The man smiled across the fire at her, an easy-going smile that reminded her of why she liked him. Not in the way he'd like her to, she knew, but still. She almost viewed him like family. "I'm afraid I can't think of anything, Lady. Probably hunting and trapping. A decent living, but nothing like this."
She spread her arms around. "We're still hunting and trapping!"
"Trolls."
"Is there a difference?"
Nathanos leaned his head back and laughed. "The Trolls would say so. But, really. I like this life. Fighting at your side, days in the woods, even time in Silvermoon."
"Despite the naysayers?"
His grin turned wicked. "I enjoy few things more than putting them in their place."
"You're human," she pointed out, knowing full well he was more affected by them than he'd ever let on. "Naysayers were inevitable."
Getting to her feet, Sylvanas retrieved the pot from the fire, then spooned the stew into bowls. She handed one to Nathanos before returning to her seat.
He looked into his stew, grin fading. "Perhaps that is the case. All I can do is continue to serve you, and prove myself with every arrow I loose."
"You proved your worth to me long ago," Sylvanas smiled. "You've earned your title tenfold."
It was harder to do now, rarer in the years since her mother's death. But Nathanos was one of the few who could get one out of her. And the other … "Kalira will be joining us soon. Once she passes her final trials."
Nathanos's expression was inscrutable, the man seemingly invested in his meal. "She will make a fine ranger once she has some more experience under her belt."

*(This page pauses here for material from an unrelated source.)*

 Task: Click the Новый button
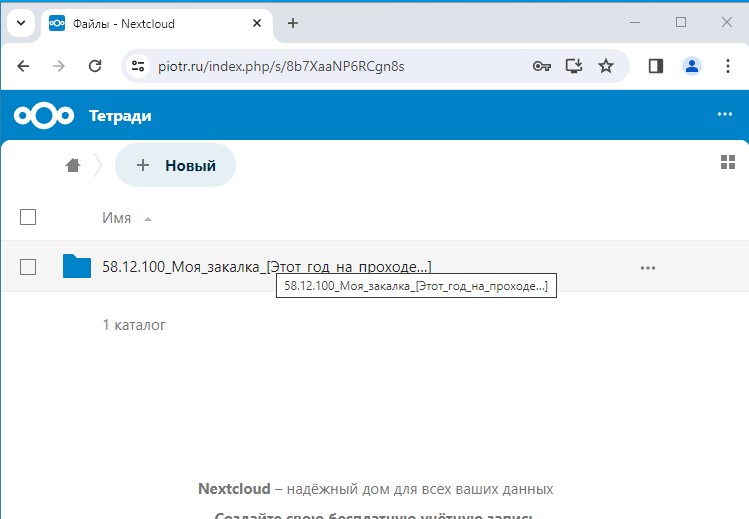(x=176, y=166)
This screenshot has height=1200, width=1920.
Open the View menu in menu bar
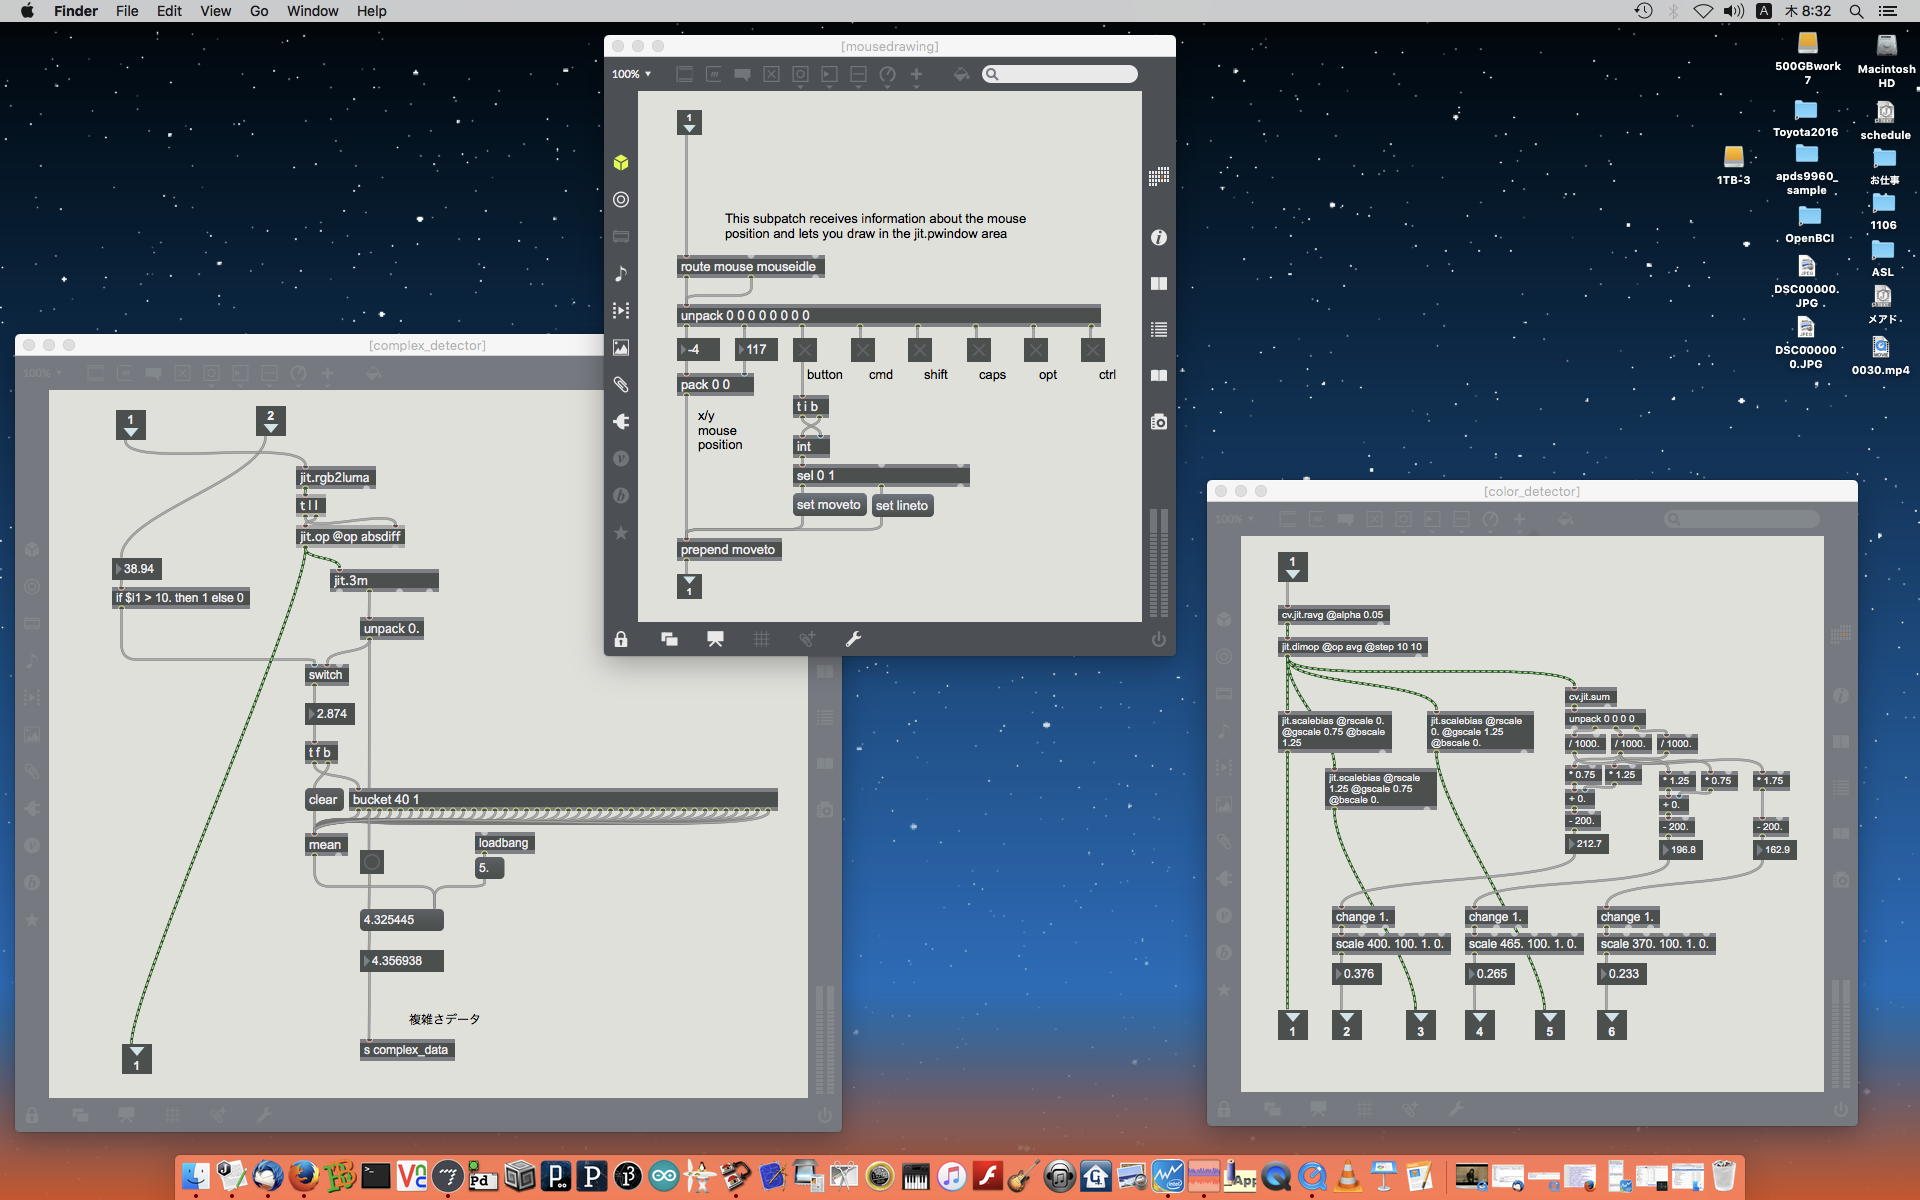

Sylvanas nodded, mostly to herself, and focused on her own bowl. There was rapid change in the air, with Kalira coming of age. She hoped that Feydori would be proud of her. Of them both, not that she needed the validation.
But there were other changes. Rumors from Lordaeron, unrest in the Orc camps, and gods only knew what else on the horizon.
"Do you trust me, Sylvanas?"
She looked up, meeting his eyes across the fire, the words spilling easily from her lips. "Yes, I do. Always."